* What to produce *
Retype each entry. Leave every word as it is.

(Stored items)
--------

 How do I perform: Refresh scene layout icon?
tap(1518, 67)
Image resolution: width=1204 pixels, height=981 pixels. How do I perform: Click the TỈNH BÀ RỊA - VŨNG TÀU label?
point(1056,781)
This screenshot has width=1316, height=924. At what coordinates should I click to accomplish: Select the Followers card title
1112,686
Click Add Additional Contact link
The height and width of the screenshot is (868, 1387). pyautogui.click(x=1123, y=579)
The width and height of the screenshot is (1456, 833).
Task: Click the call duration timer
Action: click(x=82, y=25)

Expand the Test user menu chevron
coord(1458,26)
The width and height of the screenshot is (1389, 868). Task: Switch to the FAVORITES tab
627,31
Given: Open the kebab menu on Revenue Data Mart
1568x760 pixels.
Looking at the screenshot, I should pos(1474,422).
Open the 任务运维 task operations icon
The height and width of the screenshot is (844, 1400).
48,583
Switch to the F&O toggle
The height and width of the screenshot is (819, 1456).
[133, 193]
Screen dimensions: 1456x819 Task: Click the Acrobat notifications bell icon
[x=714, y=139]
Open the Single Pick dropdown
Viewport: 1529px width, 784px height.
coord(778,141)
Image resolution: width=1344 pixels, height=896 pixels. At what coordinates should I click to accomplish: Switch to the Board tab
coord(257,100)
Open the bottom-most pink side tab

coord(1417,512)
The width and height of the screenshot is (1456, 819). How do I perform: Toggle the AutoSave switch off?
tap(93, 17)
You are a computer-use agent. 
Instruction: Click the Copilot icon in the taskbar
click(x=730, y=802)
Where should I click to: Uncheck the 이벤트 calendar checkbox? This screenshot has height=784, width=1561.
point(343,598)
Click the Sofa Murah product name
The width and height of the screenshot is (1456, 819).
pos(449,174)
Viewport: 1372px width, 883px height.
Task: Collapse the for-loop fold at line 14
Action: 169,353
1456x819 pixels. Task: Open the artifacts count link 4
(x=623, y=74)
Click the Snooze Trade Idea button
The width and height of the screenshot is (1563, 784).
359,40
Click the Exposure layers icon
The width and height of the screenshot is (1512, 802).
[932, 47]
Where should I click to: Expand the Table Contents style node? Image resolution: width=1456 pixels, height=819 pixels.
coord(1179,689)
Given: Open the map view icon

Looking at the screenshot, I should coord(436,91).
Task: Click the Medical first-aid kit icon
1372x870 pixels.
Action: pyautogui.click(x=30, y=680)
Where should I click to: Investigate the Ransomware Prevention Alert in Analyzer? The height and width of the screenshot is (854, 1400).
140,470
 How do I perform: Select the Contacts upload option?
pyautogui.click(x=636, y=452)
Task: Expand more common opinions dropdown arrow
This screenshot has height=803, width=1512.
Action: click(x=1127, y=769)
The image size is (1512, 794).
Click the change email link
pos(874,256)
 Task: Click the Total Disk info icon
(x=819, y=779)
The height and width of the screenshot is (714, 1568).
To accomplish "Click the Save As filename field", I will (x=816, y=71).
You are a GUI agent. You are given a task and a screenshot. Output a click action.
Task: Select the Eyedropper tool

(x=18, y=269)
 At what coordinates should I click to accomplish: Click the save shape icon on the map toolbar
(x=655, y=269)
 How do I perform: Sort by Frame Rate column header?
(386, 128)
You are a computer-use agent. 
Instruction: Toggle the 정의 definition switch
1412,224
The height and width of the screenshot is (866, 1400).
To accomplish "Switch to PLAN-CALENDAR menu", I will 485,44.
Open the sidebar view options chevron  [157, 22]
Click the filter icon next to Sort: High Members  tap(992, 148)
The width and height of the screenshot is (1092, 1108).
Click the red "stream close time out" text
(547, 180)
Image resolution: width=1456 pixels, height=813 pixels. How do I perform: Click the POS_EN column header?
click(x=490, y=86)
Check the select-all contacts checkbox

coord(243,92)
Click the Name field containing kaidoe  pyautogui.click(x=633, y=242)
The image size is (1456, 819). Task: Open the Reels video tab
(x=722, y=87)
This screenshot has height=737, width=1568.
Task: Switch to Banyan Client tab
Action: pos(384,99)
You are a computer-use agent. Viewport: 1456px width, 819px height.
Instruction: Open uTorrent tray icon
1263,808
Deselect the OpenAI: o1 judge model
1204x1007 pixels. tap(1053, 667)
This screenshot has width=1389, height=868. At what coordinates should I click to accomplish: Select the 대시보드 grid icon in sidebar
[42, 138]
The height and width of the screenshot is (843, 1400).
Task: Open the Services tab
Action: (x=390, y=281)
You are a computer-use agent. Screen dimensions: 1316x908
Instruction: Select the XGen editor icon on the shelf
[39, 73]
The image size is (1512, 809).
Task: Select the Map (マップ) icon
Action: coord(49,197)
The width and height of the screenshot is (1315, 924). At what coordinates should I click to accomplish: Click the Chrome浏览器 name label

--------

* Result *
 How do I perform: Refresh scene layout icon?
tap(1518, 67)
Image resolution: width=1204 pixels, height=981 pixels. How do I perform: Click the TỈNH BÀ RỊA - VŨNG TÀU label?
point(1056,781)
This screenshot has width=1316, height=924. At what coordinates should I click to accomplish: Select the Followers card title
1112,686
Click Add Additional Contact link
The height and width of the screenshot is (868, 1387). pyautogui.click(x=1123, y=579)
The width and height of the screenshot is (1456, 833).
Task: Click the call duration timer
Action: click(x=82, y=25)

Expand the Test user menu chevron
coord(1458,26)
The width and height of the screenshot is (1389, 868). Task: Switch to the FAVORITES tab
627,31
Given: Open the kebab menu on Revenue Data Mart
1568x760 pixels.
Looking at the screenshot, I should pos(1474,422).
Open the 任务运维 task operations icon
The height and width of the screenshot is (844, 1400).
48,583
Switch to the F&O toggle
The height and width of the screenshot is (819, 1456).
[133, 193]
Screen dimensions: 1456x819 Task: Click the Acrobat notifications bell icon
[x=714, y=139]
Open the Single Pick dropdown
Viewport: 1529px width, 784px height.
coord(778,141)
Image resolution: width=1344 pixels, height=896 pixels. At what coordinates should I click to accomplish: Switch to the Board tab
coord(257,100)
Open the bottom-most pink side tab

coord(1417,512)
The width and height of the screenshot is (1456, 819). How do I perform: Toggle the AutoSave switch off?
tap(93, 17)
You are a computer-use agent. 
Instruction: Click the Copilot icon in the taskbar
click(x=730, y=802)
Where should I click to: Uncheck the 이벤트 calendar checkbox? This screenshot has height=784, width=1561.
point(343,598)
Click the Sofa Murah product name
The width and height of the screenshot is (1456, 819).
pos(449,174)
Viewport: 1372px width, 883px height.
Task: Collapse the for-loop fold at line 14
Action: 169,353
1456x819 pixels. Task: Open the artifacts count link 4
(x=623, y=74)
Click the Snooze Trade Idea button
The width and height of the screenshot is (1563, 784).
359,40
Click the Exposure layers icon
The width and height of the screenshot is (1512, 802).
[932, 47]
Where should I click to: Expand the Table Contents style node? Image resolution: width=1456 pixels, height=819 pixels.
coord(1179,689)
Given: Open the map view icon

Looking at the screenshot, I should coord(436,91).
Task: Click the Medical first-aid kit icon
1372x870 pixels.
Action: pyautogui.click(x=30, y=680)
Where should I click to: Investigate the Ransomware Prevention Alert in Analyzer? The height and width of the screenshot is (854, 1400).
140,470
 How do I perform: Select the Contacts upload option?
pyautogui.click(x=636, y=452)
Task: Expand more common opinions dropdown arrow
This screenshot has height=803, width=1512.
Action: click(x=1127, y=769)
The image size is (1512, 794).
Click the change email link
pos(874,256)
 Task: Click the Total Disk info icon
(x=819, y=779)
The height and width of the screenshot is (714, 1568).
To accomplish "Click the Save As filename field", I will (x=816, y=71).
You are a GUI agent. You are given a task and a screenshot. Output a click action.
Task: Select the Eyedropper tool

(x=18, y=269)
 At what coordinates should I click to accomplish: Click the save shape icon on the map toolbar
(x=655, y=269)
 How do I perform: Sort by Frame Rate column header?
(386, 128)
You are a computer-use agent. 
Instruction: Toggle the 정의 definition switch
1412,224
The height and width of the screenshot is (866, 1400).
To accomplish "Switch to PLAN-CALENDAR menu", I will 485,44.
Open the sidebar view options chevron  [157, 22]
Click the filter icon next to Sort: High Members  tap(992, 148)
The width and height of the screenshot is (1092, 1108).
Click the red "stream close time out" text
(547, 180)
Image resolution: width=1456 pixels, height=813 pixels. How do I perform: Click the POS_EN column header?
click(x=490, y=86)
Check the select-all contacts checkbox

coord(243,92)
Click the Name field containing kaidoe  pyautogui.click(x=633, y=242)
The image size is (1456, 819). Task: Open the Reels video tab
(x=722, y=87)
This screenshot has height=737, width=1568.
Task: Switch to Banyan Client tab
Action: pos(384,99)
You are a computer-use agent. Viewport: 1456px width, 819px height.
Instruction: Open uTorrent tray icon
1263,808
Deselect the OpenAI: o1 judge model
1204x1007 pixels. tap(1053, 667)
This screenshot has width=1389, height=868. At what coordinates should I click to accomplish: Select the 대시보드 grid icon in sidebar
[42, 138]
The height and width of the screenshot is (843, 1400).
Task: Open the Services tab
Action: (x=390, y=281)
You are a computer-use agent. Screen dimensions: 1316x908
Instruction: Select the XGen editor icon on the shelf
[39, 73]
The image size is (1512, 809).
Task: Select the Map (マップ) icon
Action: coord(49,197)
The width and height of the screenshot is (1315, 924). At what coordinates should I click to accomplish: Click the Chrome浏览器 name label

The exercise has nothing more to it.